The first string "ABCDEFGHIJKLMNO" plus the null terminator is exactly of size 16. Adding "P" makes it exceed the buffer, hence new is being called internally, inevitably leading to a system call. The compiler can optimize something away if it's possible to ensure that there are no side effects. A system call probably makes it impossible to do this - by constrast, changing a buffer local to the object under construction allows for such a side effect analysis.

Tracing the local buffer in libstdc++, version 9.1, reveals these parts of bits/basic_string.h:

template<typename _CharT, typename _Traits, typename _Alloc>
class basic_string
{
   // ...

  enum { _S_local_capacity = 15 / sizeof(_CharT) };

  union
    {
      _CharT           _M_local_buf[_S_local_capacity + 1];
      size_type        _M_allocated_capacity;
    };
   // ...
 };

which lets you spot the local buffer size _S_local_capacity and the local buffer itself (_M_local_buf). When the constructor triggers basic_string::_M_construct being called, you have in bits/basic_string.tcc:

void _M_construct(_InIterator __beg, _InIterator __end, ...)
{
  size_type __len = 0;
  size_type __capacity = size_type(_S_local_capacity);

  while (__beg != __end && __len < __capacity)
  {
    _M_data()[__len++] = *__beg;
    ++__beg;
  }

where the local buffer is filled with its content. Right after this part, we get to the branch where the local capacity is exhausted - new storage is allocated (through the allocate in M_create), the local buffer is copied into the new storage and filled with the rest of the initializing argument:

  while (__beg != __end)
  {
    if (__len == __capacity)
      {
        // Allocate more space.
        __capacity = __len + 1;
        pointer __another = _M_create(__capacity, __len);
        this->_S_copy(__another, _M_data(), __len);
        _M_dispose();
        _M_data(__another);
        _M_capacity(__capacity);
      }
    _M_data()[__len++] = *__beg;
    ++__beg;
  }

As a side note, small string optimization is quite a topic on its own. To get a feeling for how tweaking individual bits can make a difference at large scale, I'd recommend this talk. It also mentions how the std::string implementation that ships with gcc (libstdc++) works and changed during the past to match newer versions of the standard.

Answer 2

While the accepted answer is valid, since C++14 it's actually the case that new and delete calls can be optimized away. See this arcane wording on cppreference:

New-expressions are allowed to elide ... allocations made through replaceable allocation functions. In case of elision, the storage may be provided by the compiler without making the call to an allocation function (this also permits optimizing out unused new-expression).

...

Note that this optimization is only permitted when new-expressions are used, not any other methods to call a replaceable allocation function: delete[] new int[10]; can be optimized out, but operator delete(operator new(10)); cannot.
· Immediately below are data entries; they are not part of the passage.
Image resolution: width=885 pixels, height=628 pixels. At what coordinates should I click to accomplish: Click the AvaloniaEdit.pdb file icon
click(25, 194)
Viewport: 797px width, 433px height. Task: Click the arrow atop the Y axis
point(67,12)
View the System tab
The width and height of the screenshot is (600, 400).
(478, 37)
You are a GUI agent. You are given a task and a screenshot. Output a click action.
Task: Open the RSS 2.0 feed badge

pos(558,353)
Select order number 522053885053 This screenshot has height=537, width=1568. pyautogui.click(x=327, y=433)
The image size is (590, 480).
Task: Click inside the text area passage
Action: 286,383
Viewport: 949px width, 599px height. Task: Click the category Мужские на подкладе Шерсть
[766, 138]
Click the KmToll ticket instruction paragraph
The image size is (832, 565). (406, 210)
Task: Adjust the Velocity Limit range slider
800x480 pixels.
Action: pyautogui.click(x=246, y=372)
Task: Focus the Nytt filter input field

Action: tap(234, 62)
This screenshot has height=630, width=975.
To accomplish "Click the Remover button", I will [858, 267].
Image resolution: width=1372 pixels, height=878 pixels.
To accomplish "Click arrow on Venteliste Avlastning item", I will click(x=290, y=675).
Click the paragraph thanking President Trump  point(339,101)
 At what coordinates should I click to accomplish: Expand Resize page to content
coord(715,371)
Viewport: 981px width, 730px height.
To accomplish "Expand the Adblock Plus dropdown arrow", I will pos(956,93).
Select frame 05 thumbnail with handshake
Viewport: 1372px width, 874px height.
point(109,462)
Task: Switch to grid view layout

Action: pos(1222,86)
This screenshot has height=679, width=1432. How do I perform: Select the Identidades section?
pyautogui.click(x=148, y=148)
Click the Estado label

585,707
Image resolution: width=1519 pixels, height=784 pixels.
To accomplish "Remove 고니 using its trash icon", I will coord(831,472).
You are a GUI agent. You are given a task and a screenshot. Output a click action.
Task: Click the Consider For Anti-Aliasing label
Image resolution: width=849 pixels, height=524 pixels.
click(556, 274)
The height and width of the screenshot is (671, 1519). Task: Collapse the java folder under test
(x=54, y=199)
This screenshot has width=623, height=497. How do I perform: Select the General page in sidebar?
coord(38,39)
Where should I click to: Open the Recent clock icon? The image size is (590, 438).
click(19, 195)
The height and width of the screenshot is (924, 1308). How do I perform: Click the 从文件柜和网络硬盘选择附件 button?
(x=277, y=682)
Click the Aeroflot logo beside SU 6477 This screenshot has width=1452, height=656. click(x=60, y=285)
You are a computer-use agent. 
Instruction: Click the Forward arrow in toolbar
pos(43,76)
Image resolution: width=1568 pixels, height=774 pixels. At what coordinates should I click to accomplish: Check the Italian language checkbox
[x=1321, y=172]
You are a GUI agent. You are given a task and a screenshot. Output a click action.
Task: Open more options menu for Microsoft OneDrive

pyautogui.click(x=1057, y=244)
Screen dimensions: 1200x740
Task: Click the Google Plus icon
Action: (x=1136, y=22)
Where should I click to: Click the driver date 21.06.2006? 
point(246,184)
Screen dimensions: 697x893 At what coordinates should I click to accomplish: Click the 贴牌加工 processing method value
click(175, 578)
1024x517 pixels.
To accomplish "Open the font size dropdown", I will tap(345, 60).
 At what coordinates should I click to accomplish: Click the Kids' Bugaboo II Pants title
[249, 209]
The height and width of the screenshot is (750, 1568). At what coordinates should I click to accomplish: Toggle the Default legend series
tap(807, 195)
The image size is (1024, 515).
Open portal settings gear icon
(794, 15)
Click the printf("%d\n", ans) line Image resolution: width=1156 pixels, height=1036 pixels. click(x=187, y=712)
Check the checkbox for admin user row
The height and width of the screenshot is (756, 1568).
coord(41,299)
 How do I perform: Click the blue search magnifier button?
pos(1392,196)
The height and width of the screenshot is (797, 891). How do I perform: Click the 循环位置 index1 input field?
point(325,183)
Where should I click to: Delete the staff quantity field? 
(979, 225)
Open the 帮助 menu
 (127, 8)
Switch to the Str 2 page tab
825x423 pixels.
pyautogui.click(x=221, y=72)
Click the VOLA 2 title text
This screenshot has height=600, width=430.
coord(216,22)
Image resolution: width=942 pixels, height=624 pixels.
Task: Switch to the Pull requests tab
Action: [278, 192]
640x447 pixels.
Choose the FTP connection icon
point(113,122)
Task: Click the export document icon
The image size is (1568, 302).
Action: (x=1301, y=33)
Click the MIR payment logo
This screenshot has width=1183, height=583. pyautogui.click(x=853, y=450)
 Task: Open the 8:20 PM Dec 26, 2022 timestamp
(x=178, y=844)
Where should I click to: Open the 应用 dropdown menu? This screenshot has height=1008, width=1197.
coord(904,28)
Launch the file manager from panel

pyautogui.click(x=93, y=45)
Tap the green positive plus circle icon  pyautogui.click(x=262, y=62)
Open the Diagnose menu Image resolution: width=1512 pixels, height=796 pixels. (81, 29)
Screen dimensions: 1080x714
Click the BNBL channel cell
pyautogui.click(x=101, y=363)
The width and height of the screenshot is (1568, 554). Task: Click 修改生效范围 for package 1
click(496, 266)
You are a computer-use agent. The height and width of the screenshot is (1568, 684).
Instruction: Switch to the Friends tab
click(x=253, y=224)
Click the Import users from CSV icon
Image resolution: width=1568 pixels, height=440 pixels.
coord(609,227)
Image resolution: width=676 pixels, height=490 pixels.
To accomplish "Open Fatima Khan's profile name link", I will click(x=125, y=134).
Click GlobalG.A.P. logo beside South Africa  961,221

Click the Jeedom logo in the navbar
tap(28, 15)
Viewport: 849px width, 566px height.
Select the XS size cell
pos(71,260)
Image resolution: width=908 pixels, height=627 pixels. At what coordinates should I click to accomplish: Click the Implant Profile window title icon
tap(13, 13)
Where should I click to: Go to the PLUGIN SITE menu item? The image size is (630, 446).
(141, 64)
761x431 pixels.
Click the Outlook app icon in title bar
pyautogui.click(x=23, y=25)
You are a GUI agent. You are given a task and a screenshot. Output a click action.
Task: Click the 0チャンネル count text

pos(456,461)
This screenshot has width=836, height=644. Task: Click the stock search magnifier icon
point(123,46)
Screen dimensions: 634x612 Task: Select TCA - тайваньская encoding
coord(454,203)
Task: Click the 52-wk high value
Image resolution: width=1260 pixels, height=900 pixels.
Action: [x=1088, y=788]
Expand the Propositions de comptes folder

This actually allows compilers to completely drop your local std::string even if it's very long. In fact - clang++ with libc++ already does this (GodBolt), since libc++ uses built-ins __new and __delete in its implementation of std::string - that's "storage provided by the compiler". Thus, we get:

main():
        xor eax, eax
        ret

with basically any-length unused string.

GCC doesn't do but I've recently opened bug reports about this; see this SO answer for links.

Answer 3

I was surprised the compiler saw through a std::string constructor/destructor pair until I saw your second example. It didn't. What you're seeing here is small string optimization and corresponding optimizations from the compiler around that.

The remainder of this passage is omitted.